In 1874 a Bootle mother was hanged despite pleas for mercy, leaving seven children in the care of the workhouse.
Irish born Mary Williams lived in Raleigh Street with her husband, to whom she had been married ten years, most of them unhappily. She was regularly in trouble and in 1872 was sentenced to seven days imprisonment for non payment of a fine.
On 20th April 1874 Williams got into an argument with some female neighbours who set about beating her. The brother of one of the women was Nicholas Manning, who later that evening was seen in the street by Williams who threw cups at him, causing him to run away towards his father's house, shouting that he had never struck a woman in his life. Later on he was back and Williams produced a revolver from under her apron and fired it at him, before handing herself over to police and saying that she had done it and would do it again. Manning was taken to Bootle Borough Hospital where he died two weeks later.
Williams maintained at her trial that she had only intended to frighten Manning and not cause him harm, but she was found guilty of murder. Her husband, a 27 year old dock labourer, told authorities he was unable to cope and handed six of their seven children over to the Walton Workhouse (left, photo by Sue Adair).

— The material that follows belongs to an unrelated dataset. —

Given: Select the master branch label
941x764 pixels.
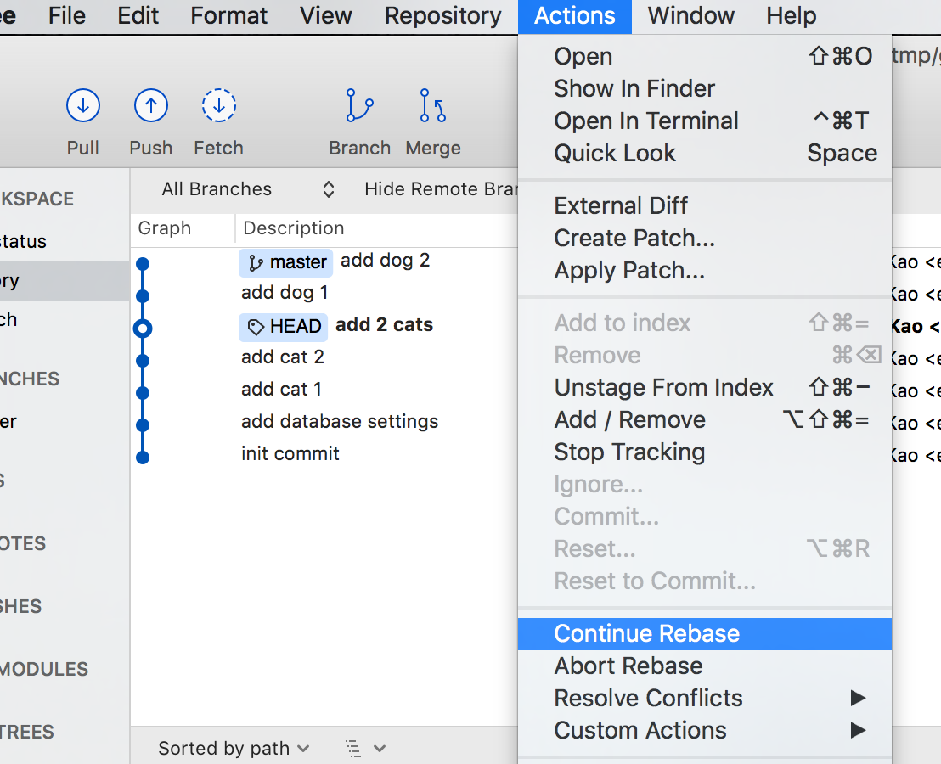Looking at the screenshot, I should click(286, 262).

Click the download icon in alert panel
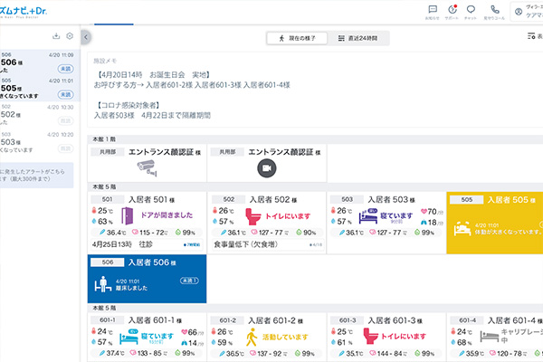click(x=57, y=36)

The youngest, aged just eight months, was allowed to stay with Williams in gaol until she had been weaned before going to the workhouse.

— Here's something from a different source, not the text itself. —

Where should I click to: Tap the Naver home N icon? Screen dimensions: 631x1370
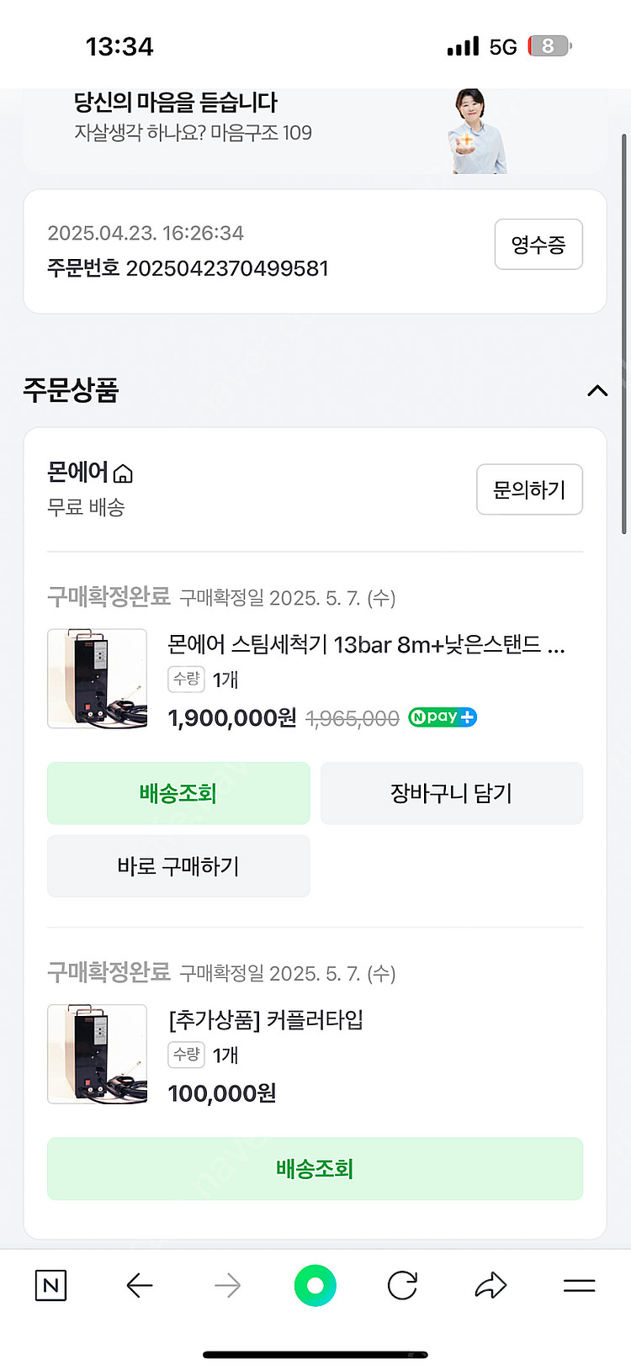point(50,1285)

Despite numerous pleas, including by the Mayor of Bootle, for the sentence to be commuted to life imprisonment, the Home Secretary refused to grant a reprieve and there were heartbreaking scenes when Williams said goodbye to her children when they were brought from the workhouse to see her three days before the execution. Williams was hanged at Kirkdale Gaol on 31st August in a double execution with Henry Flanagan, who had killed his aunt. Williams was the first woman hanged at Kirkdale for 30 years.